▶ AIM OF THE EXERCISE: Would you please return the lines of the entries below starting at the line that has "Open the File menu" and ending at the line that has "Image resolution: width=959", both included, exactly as they are?

Collected data:
'''

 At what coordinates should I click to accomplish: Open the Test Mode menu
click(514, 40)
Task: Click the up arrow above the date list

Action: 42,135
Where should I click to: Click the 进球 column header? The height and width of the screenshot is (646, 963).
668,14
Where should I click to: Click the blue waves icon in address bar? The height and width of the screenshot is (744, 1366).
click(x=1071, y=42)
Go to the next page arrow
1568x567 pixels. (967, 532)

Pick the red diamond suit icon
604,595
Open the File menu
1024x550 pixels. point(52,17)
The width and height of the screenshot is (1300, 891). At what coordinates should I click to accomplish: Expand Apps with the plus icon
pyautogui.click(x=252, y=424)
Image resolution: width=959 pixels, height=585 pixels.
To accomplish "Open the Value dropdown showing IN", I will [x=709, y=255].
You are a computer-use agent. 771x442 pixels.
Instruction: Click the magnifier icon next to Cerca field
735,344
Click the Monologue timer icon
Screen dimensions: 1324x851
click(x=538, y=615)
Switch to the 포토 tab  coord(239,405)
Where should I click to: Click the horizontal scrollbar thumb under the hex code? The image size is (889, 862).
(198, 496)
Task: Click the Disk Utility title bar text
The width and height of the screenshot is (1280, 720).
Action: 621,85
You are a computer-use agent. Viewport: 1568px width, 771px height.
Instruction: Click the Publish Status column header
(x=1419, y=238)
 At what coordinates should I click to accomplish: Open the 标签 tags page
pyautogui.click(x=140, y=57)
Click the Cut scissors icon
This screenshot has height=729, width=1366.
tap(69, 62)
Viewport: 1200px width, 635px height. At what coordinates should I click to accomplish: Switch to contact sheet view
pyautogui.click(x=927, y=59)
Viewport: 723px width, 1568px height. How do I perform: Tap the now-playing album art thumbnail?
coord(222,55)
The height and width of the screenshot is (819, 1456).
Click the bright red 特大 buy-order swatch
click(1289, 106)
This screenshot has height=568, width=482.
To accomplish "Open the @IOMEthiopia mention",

'''

▶ TASK RESPONSE:
Open the File menu
1024x550 pixels. point(52,17)
The width and height of the screenshot is (1300, 891). At what coordinates should I click to accomplish: Expand Apps with the plus icon
pyautogui.click(x=252, y=424)
Image resolution: width=959 pixels, height=585 pixels.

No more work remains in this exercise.